◆ **Task to complete**
Reproduce each of the following lines verbatim, keeping every character and its order unchanged.

--

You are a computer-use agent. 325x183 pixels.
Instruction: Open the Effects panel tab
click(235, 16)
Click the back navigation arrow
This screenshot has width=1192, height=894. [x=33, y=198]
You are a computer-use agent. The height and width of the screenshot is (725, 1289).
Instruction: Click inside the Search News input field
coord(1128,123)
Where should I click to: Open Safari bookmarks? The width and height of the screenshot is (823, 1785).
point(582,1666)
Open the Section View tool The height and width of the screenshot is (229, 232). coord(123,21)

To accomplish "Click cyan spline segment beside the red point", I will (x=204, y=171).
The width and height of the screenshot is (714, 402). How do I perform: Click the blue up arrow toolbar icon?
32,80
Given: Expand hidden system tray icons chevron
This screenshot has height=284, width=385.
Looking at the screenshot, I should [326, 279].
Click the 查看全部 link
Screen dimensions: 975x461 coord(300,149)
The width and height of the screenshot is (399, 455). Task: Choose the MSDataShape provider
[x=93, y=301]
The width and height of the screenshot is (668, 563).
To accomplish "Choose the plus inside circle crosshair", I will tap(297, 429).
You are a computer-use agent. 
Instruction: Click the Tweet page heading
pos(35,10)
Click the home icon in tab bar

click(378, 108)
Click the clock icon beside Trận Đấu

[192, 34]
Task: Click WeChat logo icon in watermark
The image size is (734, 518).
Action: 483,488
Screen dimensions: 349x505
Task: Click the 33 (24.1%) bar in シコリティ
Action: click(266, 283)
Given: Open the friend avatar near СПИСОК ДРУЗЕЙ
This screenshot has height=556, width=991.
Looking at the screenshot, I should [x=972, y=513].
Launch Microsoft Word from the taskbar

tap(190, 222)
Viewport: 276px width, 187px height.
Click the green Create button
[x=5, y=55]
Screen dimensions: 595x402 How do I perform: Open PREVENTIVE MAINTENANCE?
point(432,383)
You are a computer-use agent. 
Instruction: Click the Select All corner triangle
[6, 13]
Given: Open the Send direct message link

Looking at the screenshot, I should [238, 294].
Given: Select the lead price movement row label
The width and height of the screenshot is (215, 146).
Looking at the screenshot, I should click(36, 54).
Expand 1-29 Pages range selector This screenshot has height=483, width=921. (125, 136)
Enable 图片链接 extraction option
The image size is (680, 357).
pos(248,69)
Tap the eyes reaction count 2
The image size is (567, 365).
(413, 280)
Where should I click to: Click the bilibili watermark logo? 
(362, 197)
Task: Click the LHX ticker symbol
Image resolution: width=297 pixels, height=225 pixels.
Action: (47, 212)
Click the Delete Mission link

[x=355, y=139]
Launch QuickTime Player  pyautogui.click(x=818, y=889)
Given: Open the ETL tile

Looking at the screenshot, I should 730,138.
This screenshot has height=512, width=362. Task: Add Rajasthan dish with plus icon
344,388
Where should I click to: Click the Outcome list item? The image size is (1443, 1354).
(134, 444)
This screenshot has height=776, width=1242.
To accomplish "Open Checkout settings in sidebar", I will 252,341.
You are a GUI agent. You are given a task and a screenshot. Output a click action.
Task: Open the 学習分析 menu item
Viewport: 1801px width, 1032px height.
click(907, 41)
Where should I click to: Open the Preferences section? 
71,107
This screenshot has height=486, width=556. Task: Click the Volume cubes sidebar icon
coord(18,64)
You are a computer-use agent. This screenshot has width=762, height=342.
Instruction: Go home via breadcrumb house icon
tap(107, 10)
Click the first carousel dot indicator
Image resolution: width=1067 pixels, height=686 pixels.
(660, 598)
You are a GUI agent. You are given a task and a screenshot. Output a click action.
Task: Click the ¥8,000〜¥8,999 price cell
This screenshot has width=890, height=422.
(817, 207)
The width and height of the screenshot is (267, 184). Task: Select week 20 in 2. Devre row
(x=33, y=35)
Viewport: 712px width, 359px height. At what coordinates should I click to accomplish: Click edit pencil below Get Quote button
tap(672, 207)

--

◆ **Solution to this problem**
You are a computer-use agent. 325x183 pixels.
Instruction: Open the Effects panel tab
click(235, 16)
Click the back navigation arrow
This screenshot has width=1192, height=894. [x=33, y=198]
You are a computer-use agent. The height and width of the screenshot is (725, 1289).
Instruction: Click inside the Search News input field
coord(1128,123)
Where should I click to: Open Safari bookmarks? The width and height of the screenshot is (823, 1785).
point(582,1666)
Open the Section View tool The height and width of the screenshot is (229, 232). coord(123,21)

To accomplish "Click cyan spline segment beside the red point", I will (x=204, y=171).
The width and height of the screenshot is (714, 402). How do I perform: Click the blue up arrow toolbar icon?
32,80
Given: Expand hidden system tray icons chevron
This screenshot has height=284, width=385.
Looking at the screenshot, I should [326, 279].
Click the 查看全部 link
Screen dimensions: 975x461 coord(300,149)
The width and height of the screenshot is (399, 455). Task: Choose the MSDataShape provider
[x=93, y=301]
The width and height of the screenshot is (668, 563).
To accomplish "Choose the plus inside circle crosshair", I will tap(297, 429).
You are a computer-use agent. 
Instruction: Click the Tweet page heading
pos(35,10)
Click the home icon in tab bar

click(378, 108)
Click the clock icon beside Trận Đấu

[192, 34]
Task: Click WeChat logo icon in watermark
The image size is (734, 518).
Action: 483,488
Screen dimensions: 349x505
Task: Click the 33 (24.1%) bar in シコリティ
Action: click(266, 283)
Given: Open the friend avatar near СПИСОК ДРУЗЕЙ
This screenshot has height=556, width=991.
Looking at the screenshot, I should [x=972, y=513].
Launch Microsoft Word from the taskbar

tap(190, 222)
Viewport: 276px width, 187px height.
Click the green Create button
[x=5, y=55]
Screen dimensions: 595x402 How do I perform: Open PREVENTIVE MAINTENANCE?
point(432,383)
You are a computer-use agent. 
Instruction: Click the Select All corner triangle
[6, 13]
Given: Open the Send direct message link

Looking at the screenshot, I should [238, 294].
Given: Select the lead price movement row label
The width and height of the screenshot is (215, 146).
Looking at the screenshot, I should click(36, 54).
Expand 1-29 Pages range selector This screenshot has height=483, width=921. (125, 136)
Enable 图片链接 extraction option
The image size is (680, 357).
pos(248,69)
Tap the eyes reaction count 2
The image size is (567, 365).
(413, 280)
Where should I click to: Click the bilibili watermark logo? 
(362, 197)
Task: Click the LHX ticker symbol
Image resolution: width=297 pixels, height=225 pixels.
Action: (47, 212)
Click the Delete Mission link

[x=355, y=139]
Launch QuickTime Player  pyautogui.click(x=818, y=889)
Given: Open the ETL tile

Looking at the screenshot, I should 730,138.
This screenshot has height=512, width=362. Task: Add Rajasthan dish with plus icon
344,388
Where should I click to: Click the Outcome list item? The image size is (1443, 1354).
(134, 444)
This screenshot has height=776, width=1242.
To accomplish "Open Checkout settings in sidebar", I will 252,341.
You are a GUI agent. You are given a task and a screenshot. Output a click action.
Task: Open the 学習分析 menu item
Viewport: 1801px width, 1032px height.
click(907, 41)
Where should I click to: Open the Preferences section? 
71,107
This screenshot has height=486, width=556. Task: Click the Volume cubes sidebar icon
coord(18,64)
You are a computer-use agent. This screenshot has width=762, height=342.
Instruction: Go home via breadcrumb house icon
tap(107, 10)
Click the first carousel dot indicator
Image resolution: width=1067 pixels, height=686 pixels.
(660, 598)
You are a GUI agent. You are given a task and a screenshot. Output a click action.
Task: Click the ¥8,000〜¥8,999 price cell
This screenshot has width=890, height=422.
(817, 207)
The width and height of the screenshot is (267, 184). Task: Select week 20 in 2. Devre row
(x=33, y=35)
Viewport: 712px width, 359px height. At what coordinates should I click to accomplish: Click edit pencil below Get Quote button
tap(672, 207)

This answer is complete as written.